Gute Frage: Lektor oder Ghostwriter beschäftigen?
Jedes Manuskript lebt von unendlich viel Details. Mit diesen Details werden die Bilder gezeichnet. Es geht dabei um Orte oder um Charakterisierungen. Wie wohnt jemand? In welcher Gegend? Mit welcher Einrichtung? Solche Dinge weisen auf den Status hin, jedoch auch auf den Anspruch. Niemand käme auf die Idee, dass der Bewohner mehrfacher Millionär ist, wenn er auf 28 Quadratmetern in einer sozial schwierigen Gegend am Stadtrand lebt. In der Tat gibt es solche Fälle und oftmals das Gegenteil. Der teure Sportwagen davor soll darüber hinwegtäuschen, dass in der Villa Tag für Tag darum gebangt wird, ob nach dem Telefon auch noch der Strom abgestellt wird. Solche Details sind nicht schwer darstellbar, bestimmt Extremfälle mit der deutlichen Gefahr, bequem Klischees zu bedienen.

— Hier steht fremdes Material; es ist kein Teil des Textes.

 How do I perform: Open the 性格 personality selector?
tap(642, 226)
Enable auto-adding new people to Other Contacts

Hingegen zeichnen sich biografische Romane durch die genaue Angabe von Jahreszahlen, Orten aus. Damit ist es nicht getan. Es muss eine Geschichte erzählt werden. Bliebe es bei der Angabe von Daten, dann wäre das Manuskript kein Roman, sondern eine Dokumentation. Die könnte sogar tabellarisch gestaltet werden.
Zeiten haben ihre Automarken, ihre Frisuren, ihre Kleidermode. Was in der Vergangenheit liegt, muss dem Leser so präsent sein, als wäre er dabei und sogar mittendrin. Deshalb muss der Leser ein Gefühl entwickeln. Umstände lösen solche Gefühle aus. Sie helfen dem Leser, mit seinen Erfahrungen abzugleichen, überrascht zu sein wegen des Unbekannten, des Unvorstellbaren.

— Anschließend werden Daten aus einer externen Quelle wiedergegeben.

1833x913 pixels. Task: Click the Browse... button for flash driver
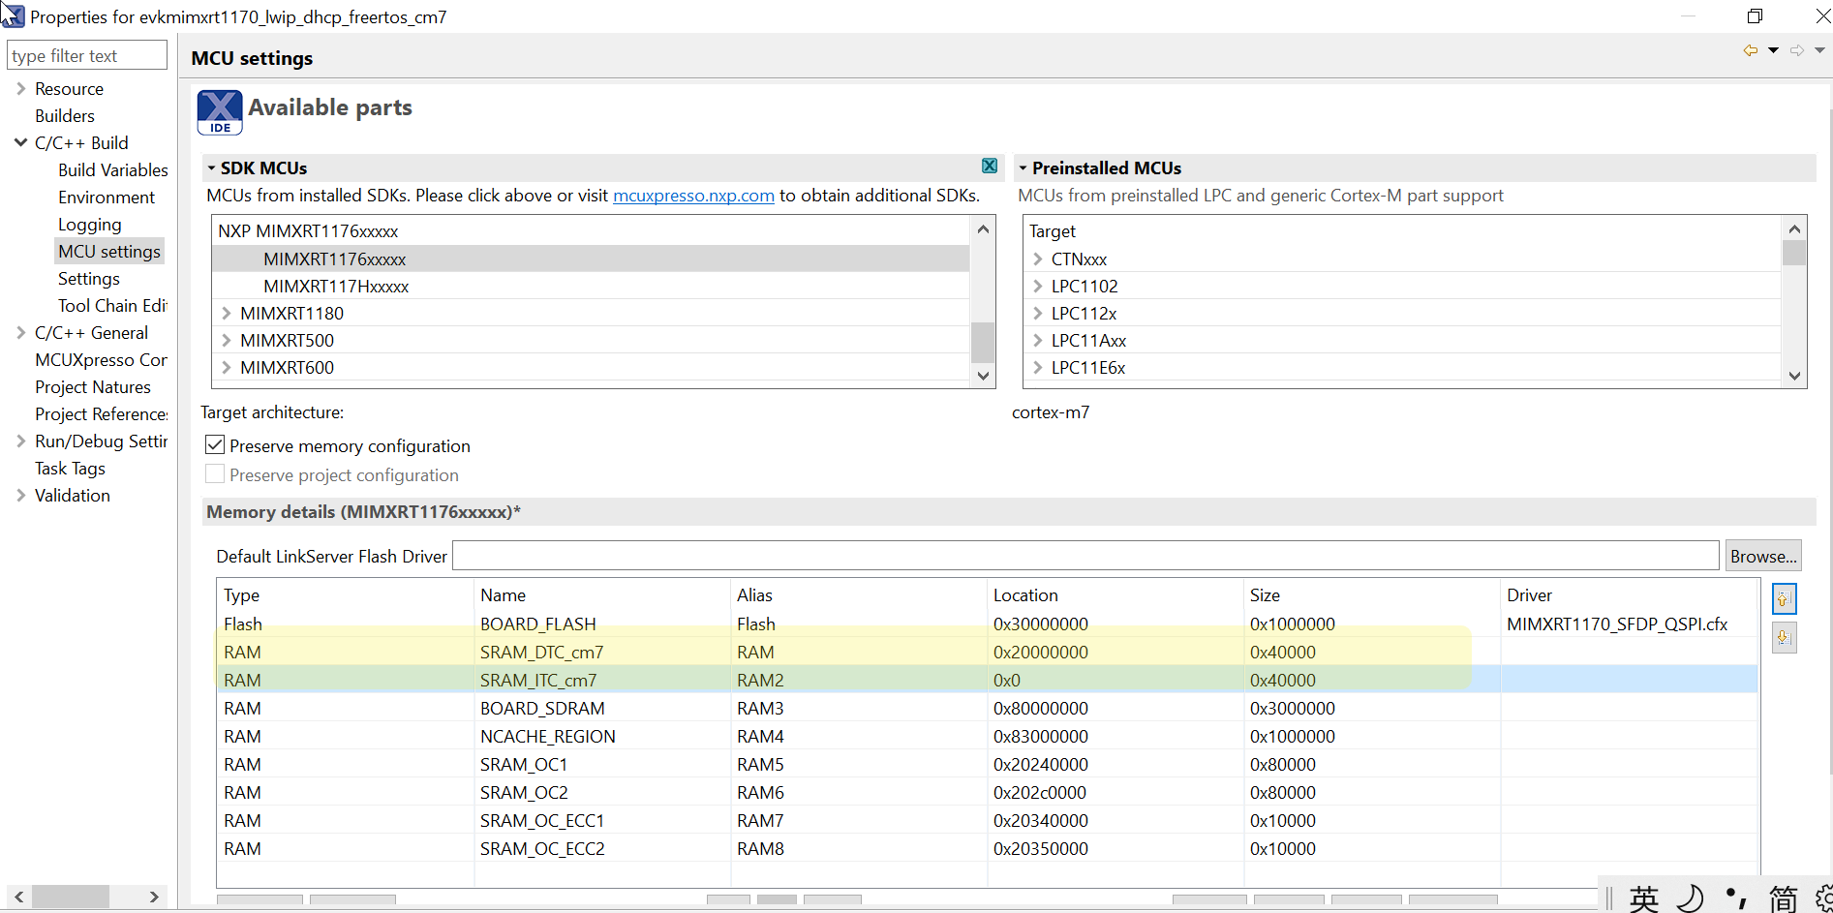point(1762,556)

Was die Details angeht, ist es oftmals besser, das Manuskript selbst zu schreiben. Der Ghostwriter würde hingegen andere Vorstellungen haben, wenn ihm keine Fotos, Videos, reichhaltige Schilderungen vorliegen. Das muss beiden von Anfang an klar sein. Wird die Formulierung einer lebhaften Geschichte angestrebt, ist es besser, selbst schreibend alle Vorarbeiten zu erledigen und dem Ghostwriter dann das Material zu übergeben, damit er die Geschichte plastisch erzählt. Dazu gehören Rücksprachen und Absprachen. Wichtig ist das ständige Feedback des Auftraggebers, ob der Ghostwriter die Vorstellungen getroffen hat. Wichtig auch: Der Ghostwriter muss sich für das Thema begeistern können. Wer alles einfach herunter schreibt, schafft mit Glück allenfalls Mittelmaß. Das darf nicht sein. Also muss der Ghostwriter mit auswählen.

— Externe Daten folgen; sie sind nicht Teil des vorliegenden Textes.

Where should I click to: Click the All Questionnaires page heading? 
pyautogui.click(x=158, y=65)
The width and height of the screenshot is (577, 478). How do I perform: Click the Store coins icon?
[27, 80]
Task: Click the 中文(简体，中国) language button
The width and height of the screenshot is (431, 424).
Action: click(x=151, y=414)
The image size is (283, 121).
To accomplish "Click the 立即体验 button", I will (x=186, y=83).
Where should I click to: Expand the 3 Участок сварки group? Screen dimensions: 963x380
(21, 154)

Zuweilen sind alle Details stimmig. Die Geschichte hat ihre eigene Dynamik. Dann kommt es als Auftraggeber darauf an, sich selbst eine Art künstlerischer Freiheit zu nehmen, was Abweichungen angeht, um mit der Handlung das Wesentliche zum Leser zu bringen.
Funktioniert die Zusammenarbeit vertrauensvoll, kann die Herstellung des Manuskripts wegen der Absprachen, der Vorlagen, des Einarbeitens Wochen und Monate dauern. Kostenlos kann es diese Leistung nicht geben, weil ein Fachmann bzw. eine Fachfrau sich beruflich um das Anliegen der Auftraggeberin bzw. des Auftraggebers kümmern: Tag für Tag, kreativ, werbend, einig, vertrauensvoll.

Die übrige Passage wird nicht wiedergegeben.